--- Source material ---
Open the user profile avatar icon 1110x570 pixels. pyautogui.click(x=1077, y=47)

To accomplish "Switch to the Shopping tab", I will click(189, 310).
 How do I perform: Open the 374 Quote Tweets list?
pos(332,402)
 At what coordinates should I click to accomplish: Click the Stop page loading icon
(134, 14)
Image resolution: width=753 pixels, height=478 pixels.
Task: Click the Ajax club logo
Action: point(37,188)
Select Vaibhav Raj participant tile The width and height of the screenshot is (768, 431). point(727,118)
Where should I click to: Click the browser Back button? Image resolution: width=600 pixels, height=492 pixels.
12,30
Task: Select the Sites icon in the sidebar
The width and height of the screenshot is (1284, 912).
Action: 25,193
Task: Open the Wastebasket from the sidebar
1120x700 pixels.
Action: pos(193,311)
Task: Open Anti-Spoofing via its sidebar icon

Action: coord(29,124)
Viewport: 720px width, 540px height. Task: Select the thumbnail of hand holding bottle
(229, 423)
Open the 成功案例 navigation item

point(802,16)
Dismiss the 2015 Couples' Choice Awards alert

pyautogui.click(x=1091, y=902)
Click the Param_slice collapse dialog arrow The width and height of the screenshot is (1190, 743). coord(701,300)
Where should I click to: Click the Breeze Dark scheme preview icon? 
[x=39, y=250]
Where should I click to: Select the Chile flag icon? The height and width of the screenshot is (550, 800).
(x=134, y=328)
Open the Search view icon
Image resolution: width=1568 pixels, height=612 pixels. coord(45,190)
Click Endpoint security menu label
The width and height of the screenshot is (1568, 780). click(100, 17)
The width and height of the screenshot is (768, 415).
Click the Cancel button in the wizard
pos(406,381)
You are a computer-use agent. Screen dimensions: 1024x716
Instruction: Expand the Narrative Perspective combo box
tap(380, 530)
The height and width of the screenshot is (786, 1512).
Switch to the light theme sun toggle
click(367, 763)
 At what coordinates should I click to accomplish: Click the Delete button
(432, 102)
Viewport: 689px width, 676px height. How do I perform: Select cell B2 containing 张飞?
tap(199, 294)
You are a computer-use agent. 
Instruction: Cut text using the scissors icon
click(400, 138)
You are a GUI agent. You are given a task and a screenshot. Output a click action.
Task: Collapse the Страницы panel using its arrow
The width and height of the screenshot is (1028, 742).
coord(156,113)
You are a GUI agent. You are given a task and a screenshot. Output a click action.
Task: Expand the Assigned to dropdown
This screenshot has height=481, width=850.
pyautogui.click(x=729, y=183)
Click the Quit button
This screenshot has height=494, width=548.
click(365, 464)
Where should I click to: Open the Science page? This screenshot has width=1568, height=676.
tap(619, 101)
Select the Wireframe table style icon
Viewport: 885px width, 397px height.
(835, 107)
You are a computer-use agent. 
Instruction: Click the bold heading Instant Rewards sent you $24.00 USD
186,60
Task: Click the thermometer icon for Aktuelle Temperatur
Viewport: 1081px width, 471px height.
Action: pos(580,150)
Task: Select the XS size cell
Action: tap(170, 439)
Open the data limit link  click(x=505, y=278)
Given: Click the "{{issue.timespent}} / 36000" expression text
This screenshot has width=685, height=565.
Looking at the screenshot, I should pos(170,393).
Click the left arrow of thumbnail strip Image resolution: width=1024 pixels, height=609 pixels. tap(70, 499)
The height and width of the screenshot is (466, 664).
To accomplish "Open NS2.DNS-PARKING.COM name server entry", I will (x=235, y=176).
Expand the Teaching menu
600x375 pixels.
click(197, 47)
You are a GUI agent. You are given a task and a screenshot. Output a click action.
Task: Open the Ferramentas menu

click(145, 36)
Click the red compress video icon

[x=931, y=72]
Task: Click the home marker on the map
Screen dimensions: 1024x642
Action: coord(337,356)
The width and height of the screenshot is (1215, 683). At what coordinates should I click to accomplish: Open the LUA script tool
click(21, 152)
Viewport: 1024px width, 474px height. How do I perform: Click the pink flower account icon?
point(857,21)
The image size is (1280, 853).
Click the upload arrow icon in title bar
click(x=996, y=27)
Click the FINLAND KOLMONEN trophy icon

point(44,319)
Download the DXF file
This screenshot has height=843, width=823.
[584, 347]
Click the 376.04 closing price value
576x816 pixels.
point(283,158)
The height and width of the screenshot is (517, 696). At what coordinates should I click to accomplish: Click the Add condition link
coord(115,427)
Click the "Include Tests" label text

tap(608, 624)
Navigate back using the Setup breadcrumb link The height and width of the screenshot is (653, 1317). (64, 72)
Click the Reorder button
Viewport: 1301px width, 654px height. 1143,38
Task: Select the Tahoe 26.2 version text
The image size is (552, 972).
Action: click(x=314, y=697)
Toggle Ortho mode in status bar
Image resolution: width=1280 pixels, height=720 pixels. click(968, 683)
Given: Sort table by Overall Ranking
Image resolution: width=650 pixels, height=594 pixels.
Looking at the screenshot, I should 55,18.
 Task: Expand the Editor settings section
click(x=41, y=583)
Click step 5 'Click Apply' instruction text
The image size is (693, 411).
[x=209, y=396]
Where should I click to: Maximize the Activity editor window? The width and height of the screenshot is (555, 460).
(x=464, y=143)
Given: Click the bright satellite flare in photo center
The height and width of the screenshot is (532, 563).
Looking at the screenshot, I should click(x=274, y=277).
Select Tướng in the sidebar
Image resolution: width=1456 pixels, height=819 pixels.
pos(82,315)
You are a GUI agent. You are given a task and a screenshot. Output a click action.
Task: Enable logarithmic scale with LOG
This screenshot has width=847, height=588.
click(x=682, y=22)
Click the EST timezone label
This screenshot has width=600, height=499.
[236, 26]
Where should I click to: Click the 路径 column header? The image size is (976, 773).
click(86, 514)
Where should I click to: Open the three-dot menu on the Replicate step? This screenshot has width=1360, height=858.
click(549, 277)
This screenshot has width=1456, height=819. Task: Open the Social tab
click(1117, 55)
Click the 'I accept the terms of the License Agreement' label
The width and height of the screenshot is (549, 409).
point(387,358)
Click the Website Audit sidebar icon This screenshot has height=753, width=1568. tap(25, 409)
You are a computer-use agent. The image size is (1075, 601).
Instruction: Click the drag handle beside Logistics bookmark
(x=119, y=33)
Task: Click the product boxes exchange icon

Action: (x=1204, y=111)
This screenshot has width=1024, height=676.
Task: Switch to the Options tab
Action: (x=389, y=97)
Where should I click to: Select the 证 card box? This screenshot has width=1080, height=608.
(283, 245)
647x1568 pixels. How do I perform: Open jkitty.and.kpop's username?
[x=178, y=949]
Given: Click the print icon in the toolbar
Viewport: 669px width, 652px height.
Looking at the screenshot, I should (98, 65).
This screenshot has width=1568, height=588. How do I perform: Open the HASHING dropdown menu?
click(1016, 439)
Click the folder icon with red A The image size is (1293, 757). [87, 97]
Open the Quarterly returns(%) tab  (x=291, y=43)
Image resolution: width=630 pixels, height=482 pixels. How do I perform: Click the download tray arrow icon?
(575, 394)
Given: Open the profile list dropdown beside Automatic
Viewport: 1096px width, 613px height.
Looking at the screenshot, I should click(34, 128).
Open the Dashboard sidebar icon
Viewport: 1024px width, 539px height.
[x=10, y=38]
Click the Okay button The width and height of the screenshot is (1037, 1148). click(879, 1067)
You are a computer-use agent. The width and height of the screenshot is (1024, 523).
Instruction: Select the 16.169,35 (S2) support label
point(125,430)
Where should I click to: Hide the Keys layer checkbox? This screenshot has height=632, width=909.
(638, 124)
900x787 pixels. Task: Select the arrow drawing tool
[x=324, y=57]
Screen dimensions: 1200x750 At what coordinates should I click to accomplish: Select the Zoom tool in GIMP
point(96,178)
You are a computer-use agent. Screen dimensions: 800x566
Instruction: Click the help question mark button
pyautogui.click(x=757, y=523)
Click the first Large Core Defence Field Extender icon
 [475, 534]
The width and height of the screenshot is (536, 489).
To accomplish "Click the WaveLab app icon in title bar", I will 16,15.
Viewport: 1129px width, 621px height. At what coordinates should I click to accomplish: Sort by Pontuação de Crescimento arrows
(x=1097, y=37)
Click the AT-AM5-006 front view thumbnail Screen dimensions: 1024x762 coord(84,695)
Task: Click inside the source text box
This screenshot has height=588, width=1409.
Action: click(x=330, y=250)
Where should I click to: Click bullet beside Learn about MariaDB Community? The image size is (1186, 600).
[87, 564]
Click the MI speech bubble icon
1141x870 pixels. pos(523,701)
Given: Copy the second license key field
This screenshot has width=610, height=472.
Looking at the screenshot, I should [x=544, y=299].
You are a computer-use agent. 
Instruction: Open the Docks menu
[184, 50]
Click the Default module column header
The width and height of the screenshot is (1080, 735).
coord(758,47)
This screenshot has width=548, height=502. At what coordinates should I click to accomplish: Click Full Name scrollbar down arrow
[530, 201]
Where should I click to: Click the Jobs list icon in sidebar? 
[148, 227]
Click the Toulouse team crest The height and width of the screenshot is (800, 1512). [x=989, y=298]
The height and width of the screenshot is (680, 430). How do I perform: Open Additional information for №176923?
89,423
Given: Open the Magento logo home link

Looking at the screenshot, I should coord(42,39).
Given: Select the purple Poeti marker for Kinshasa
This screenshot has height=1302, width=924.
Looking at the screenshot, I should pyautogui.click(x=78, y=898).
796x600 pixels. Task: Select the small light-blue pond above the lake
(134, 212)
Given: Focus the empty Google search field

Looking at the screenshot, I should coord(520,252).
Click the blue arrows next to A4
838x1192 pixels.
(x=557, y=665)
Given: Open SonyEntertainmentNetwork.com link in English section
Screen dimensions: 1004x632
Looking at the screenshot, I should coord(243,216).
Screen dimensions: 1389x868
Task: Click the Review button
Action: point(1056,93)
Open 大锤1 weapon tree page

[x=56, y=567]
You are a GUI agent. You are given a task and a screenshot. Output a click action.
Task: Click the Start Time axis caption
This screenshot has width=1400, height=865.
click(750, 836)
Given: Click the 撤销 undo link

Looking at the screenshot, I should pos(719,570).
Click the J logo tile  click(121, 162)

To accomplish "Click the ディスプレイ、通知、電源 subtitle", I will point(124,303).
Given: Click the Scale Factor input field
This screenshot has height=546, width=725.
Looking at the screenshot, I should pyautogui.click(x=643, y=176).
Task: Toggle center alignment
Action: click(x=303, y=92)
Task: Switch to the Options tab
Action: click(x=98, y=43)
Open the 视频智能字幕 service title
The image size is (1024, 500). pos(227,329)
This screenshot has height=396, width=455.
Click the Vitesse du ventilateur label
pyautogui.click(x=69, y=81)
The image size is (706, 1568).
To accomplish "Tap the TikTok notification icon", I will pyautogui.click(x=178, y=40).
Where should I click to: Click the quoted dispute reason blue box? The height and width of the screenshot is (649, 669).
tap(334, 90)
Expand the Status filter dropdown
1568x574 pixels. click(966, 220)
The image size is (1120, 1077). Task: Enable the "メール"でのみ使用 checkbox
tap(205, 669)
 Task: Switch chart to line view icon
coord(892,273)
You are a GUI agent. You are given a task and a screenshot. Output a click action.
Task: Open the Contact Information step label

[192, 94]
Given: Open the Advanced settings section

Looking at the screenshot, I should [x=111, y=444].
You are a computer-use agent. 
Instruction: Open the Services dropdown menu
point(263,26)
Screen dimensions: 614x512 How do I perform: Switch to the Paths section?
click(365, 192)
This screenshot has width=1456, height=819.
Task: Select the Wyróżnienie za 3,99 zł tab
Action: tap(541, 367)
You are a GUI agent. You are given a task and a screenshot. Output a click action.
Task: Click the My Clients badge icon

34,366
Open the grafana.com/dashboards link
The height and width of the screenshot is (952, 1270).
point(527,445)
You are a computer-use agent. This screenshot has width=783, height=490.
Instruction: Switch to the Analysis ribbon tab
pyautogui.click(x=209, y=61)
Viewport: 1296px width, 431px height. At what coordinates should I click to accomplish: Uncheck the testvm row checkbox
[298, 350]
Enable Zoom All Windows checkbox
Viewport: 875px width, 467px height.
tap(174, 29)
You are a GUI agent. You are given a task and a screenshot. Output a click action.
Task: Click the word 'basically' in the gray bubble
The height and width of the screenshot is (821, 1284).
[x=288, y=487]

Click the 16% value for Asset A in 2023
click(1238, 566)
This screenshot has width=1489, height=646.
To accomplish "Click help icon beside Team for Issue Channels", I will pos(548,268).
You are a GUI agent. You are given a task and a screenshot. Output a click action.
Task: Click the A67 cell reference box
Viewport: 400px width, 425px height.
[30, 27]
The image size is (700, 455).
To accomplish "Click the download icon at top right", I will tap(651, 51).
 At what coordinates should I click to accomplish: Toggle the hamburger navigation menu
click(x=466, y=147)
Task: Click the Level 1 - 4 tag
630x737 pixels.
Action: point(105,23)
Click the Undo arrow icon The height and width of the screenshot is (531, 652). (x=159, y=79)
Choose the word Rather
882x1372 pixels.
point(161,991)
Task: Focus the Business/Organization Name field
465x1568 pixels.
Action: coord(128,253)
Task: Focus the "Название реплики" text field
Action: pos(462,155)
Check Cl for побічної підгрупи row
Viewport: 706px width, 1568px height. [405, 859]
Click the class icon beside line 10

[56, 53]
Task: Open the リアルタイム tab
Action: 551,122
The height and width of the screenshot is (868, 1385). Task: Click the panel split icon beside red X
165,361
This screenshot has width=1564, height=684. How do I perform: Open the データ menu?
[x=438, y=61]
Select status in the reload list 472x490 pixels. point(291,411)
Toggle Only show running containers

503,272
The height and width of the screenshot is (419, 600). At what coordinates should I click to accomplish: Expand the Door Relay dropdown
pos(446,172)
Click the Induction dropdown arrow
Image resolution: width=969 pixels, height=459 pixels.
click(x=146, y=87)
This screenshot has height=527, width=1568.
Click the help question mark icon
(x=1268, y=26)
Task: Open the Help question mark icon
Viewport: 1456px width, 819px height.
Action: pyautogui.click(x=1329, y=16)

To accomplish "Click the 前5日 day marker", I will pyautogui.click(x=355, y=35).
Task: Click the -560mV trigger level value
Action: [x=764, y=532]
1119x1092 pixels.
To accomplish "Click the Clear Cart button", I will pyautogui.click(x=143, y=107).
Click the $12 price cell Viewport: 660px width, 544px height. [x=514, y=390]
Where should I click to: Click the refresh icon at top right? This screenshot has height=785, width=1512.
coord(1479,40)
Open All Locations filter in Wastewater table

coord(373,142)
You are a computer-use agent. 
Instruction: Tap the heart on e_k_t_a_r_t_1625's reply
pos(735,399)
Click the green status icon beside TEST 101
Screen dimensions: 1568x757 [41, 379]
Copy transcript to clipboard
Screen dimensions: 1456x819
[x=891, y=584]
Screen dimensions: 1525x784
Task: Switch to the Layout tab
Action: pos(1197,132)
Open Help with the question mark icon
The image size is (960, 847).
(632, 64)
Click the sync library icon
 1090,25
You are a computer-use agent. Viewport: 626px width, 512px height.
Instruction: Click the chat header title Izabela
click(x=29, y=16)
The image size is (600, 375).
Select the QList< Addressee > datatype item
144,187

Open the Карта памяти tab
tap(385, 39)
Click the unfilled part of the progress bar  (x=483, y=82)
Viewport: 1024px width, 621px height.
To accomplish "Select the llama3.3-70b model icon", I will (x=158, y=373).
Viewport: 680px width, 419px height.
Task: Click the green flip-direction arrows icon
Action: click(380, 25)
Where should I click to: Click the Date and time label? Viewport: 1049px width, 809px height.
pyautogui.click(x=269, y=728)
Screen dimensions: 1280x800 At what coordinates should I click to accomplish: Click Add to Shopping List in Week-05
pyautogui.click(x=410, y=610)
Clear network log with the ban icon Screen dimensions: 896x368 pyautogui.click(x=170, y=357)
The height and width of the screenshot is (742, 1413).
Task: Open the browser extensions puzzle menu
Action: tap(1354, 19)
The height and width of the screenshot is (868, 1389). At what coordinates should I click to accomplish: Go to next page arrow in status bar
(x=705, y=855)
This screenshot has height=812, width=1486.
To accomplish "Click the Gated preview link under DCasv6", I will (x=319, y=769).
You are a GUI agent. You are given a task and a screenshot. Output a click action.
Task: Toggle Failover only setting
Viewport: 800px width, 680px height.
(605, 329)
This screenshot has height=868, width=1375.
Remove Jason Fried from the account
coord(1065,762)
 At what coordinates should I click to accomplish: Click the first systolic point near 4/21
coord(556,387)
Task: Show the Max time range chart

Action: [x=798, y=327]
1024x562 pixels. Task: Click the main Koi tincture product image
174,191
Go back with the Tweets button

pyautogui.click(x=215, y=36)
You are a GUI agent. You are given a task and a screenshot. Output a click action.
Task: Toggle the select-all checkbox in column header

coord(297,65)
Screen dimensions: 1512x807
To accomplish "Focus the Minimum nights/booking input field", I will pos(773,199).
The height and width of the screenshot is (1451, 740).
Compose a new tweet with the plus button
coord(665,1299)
---
§ **Work request**:
Show every line above in which the word "profile" is found.

§ **Answer to the problem**:
Open the user profile avatar icon 1110x570 pixels. pyautogui.click(x=1077, y=47)
Given: Open the profile list dropdown beside Automatic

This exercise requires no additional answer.